Preparing cyclic polymers at high concentrations via self-folding cyclization technique by adjusting the contents of hydrophilic units in linear precursors

Abstract

Cyclic polymers are a class of polymers that feature endless topology, and the synthesis of cyclic polymers has attracted the attention of many researchers. Herein, cyclic polymers were efficiently constructed by self-folding cyclization technique at high concentrations. Linear poly((oligo(ethylene glycol)acrylate)-co-(dodecyl acrylate)) (P(OEGA-co-DDA)) precursors with different ratios of hydrophilic and hydrophobic moieties were synthesized by reversible addition-fragmentation chain transfer (RAFT) polymerization using a bifunctional chain transfer agent with two anthryl end groups. The amphiphilic linear precursors underwent the self-folding process to generate polymeric nanoparticles in water. By irradiating the aqueous solution of the nanoparticles with 365 nm UV light, cyclic polymers were synthesized successfully via coupling of anthryl groups. The effects of the ratios of hydrophilic and hydrophobic moieties in linear P(OEGA-co-DDA) copolymers and polymer concentration on the purity of the obtained cyclic polymers were explored in detail via1H nuclear magnetic resonance (1H NMR), dynamic light scattering (DLS), UV‒visible (vis) analysis, three-detection size exclusion chromatography (TD-SEC) and transmission electron microscopy (TEM).
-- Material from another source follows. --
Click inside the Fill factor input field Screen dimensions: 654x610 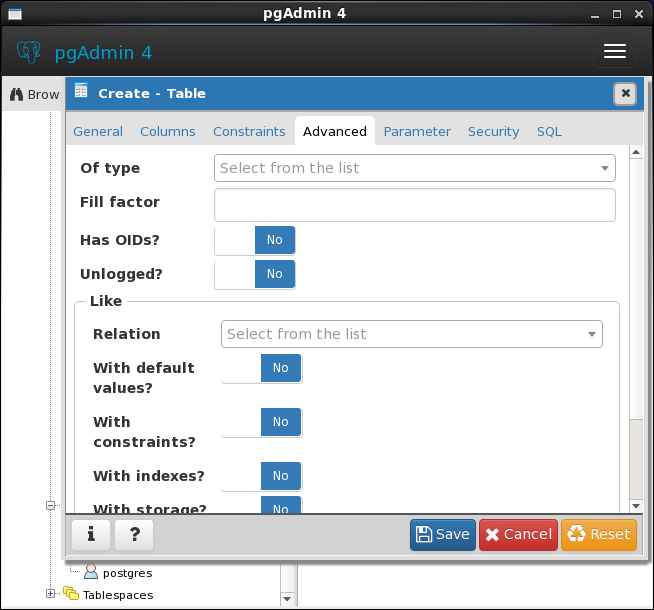[415, 205]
It was found that by adjusting the content of the hydrophilic segments in linear precursors, single chain polymeric nanoparticles (SCPNs) can be generated at high polymer concentrations. Therefore, cyclic polymers with high purity can be constructed efficiently. This method overcomes the limitation of traditional ring-closure method, which is typically conducted in highly dilute conditions, providing an efficient method for the scalable preparation of cyclic polymers.